** Action item **
What is needed is an exact transcription of every entry below.

** Extracted information **
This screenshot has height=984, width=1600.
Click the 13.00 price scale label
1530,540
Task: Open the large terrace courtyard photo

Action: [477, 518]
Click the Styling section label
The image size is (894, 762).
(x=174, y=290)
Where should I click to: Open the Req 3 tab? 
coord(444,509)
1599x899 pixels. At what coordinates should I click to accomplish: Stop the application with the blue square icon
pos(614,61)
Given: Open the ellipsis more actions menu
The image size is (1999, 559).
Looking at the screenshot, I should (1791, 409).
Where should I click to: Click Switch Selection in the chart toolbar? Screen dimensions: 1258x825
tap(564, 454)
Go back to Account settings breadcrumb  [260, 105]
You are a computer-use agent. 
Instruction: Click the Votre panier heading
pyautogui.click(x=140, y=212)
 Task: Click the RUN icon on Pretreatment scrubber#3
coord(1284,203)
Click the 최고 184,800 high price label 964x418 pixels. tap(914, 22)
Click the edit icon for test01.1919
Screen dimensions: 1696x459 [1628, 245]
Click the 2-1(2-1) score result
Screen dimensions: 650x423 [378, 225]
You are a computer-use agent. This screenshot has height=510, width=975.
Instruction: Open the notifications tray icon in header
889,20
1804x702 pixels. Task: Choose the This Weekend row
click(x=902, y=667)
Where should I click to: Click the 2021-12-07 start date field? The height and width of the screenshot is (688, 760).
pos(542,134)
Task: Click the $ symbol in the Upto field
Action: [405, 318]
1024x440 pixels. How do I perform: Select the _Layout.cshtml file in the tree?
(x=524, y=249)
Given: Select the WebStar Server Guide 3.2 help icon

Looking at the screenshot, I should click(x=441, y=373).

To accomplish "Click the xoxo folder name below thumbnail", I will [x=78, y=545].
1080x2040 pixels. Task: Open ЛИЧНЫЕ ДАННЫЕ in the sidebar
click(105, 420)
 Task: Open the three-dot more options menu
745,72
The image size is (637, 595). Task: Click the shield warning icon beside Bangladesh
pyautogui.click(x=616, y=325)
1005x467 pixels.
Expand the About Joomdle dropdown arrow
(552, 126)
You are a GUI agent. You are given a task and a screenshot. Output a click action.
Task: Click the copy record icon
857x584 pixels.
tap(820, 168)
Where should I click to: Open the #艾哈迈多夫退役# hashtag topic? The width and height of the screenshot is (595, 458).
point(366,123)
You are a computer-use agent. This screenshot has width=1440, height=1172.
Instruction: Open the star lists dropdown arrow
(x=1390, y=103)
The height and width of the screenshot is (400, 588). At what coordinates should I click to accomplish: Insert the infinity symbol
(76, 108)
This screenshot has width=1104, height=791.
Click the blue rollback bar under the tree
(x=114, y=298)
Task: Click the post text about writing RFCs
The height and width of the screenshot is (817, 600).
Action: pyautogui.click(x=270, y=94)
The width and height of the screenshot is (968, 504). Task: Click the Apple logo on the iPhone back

** Worked solution **
This screenshot has height=984, width=1600.
Click the 13.00 price scale label
1530,540
Task: Open the large terrace courtyard photo

Action: [477, 518]
Click the Styling section label
The image size is (894, 762).
(x=174, y=290)
Where should I click to: Open the Req 3 tab? 
coord(444,509)
1599x899 pixels. At what coordinates should I click to accomplish: Stop the application with the blue square icon
pos(614,61)
Given: Open the ellipsis more actions menu
The image size is (1999, 559).
Looking at the screenshot, I should (1791, 409).
Where should I click to: Click Switch Selection in the chart toolbar? Screen dimensions: 1258x825
tap(564, 454)
Go back to Account settings breadcrumb  [260, 105]
You are a computer-use agent. 
Instruction: Click the Votre panier heading
pyautogui.click(x=140, y=212)
 Task: Click the RUN icon on Pretreatment scrubber#3
coord(1284,203)
Click the 최고 184,800 high price label 964x418 pixels. tap(914, 22)
Click the edit icon for test01.1919
Screen dimensions: 1696x459 [1628, 245]
Click the 2-1(2-1) score result
Screen dimensions: 650x423 [378, 225]
You are a computer-use agent. This screenshot has height=510, width=975.
Instruction: Open the notifications tray icon in header
889,20
1804x702 pixels. Task: Choose the This Weekend row
click(x=902, y=667)
Where should I click to: Click the 2021-12-07 start date field? The height and width of the screenshot is (688, 760).
pos(542,134)
Task: Click the $ symbol in the Upto field
Action: [405, 318]
1024x440 pixels. How do I perform: Select the _Layout.cshtml file in the tree?
(x=524, y=249)
Given: Select the WebStar Server Guide 3.2 help icon

Looking at the screenshot, I should click(x=441, y=373).

To accomplish "Click the xoxo folder name below thumbnail", I will [x=78, y=545].
1080x2040 pixels. Task: Open ЛИЧНЫЕ ДАННЫЕ in the sidebar
click(105, 420)
 Task: Open the three-dot more options menu
745,72
The image size is (637, 595). Task: Click the shield warning icon beside Bangladesh
pyautogui.click(x=616, y=325)
1005x467 pixels.
Expand the About Joomdle dropdown arrow
(552, 126)
You are a GUI agent. You are given a task and a screenshot. Output a click action.
Task: Click the copy record icon
857x584 pixels.
tap(820, 168)
Where should I click to: Open the #艾哈迈多夫退役# hashtag topic? The width and height of the screenshot is (595, 458).
point(366,123)
You are a computer-use agent. This screenshot has width=1440, height=1172.
Instruction: Open the star lists dropdown arrow
(x=1390, y=103)
The height and width of the screenshot is (400, 588). At what coordinates should I click to accomplish: Insert the infinity symbol
(76, 108)
This screenshot has width=1104, height=791.
Click the blue rollback bar under the tree
(x=114, y=298)
Task: Click the post text about writing RFCs
The height and width of the screenshot is (817, 600).
Action: pyautogui.click(x=270, y=94)
The width and height of the screenshot is (968, 504). Task: Click the Apple logo on the iPhone back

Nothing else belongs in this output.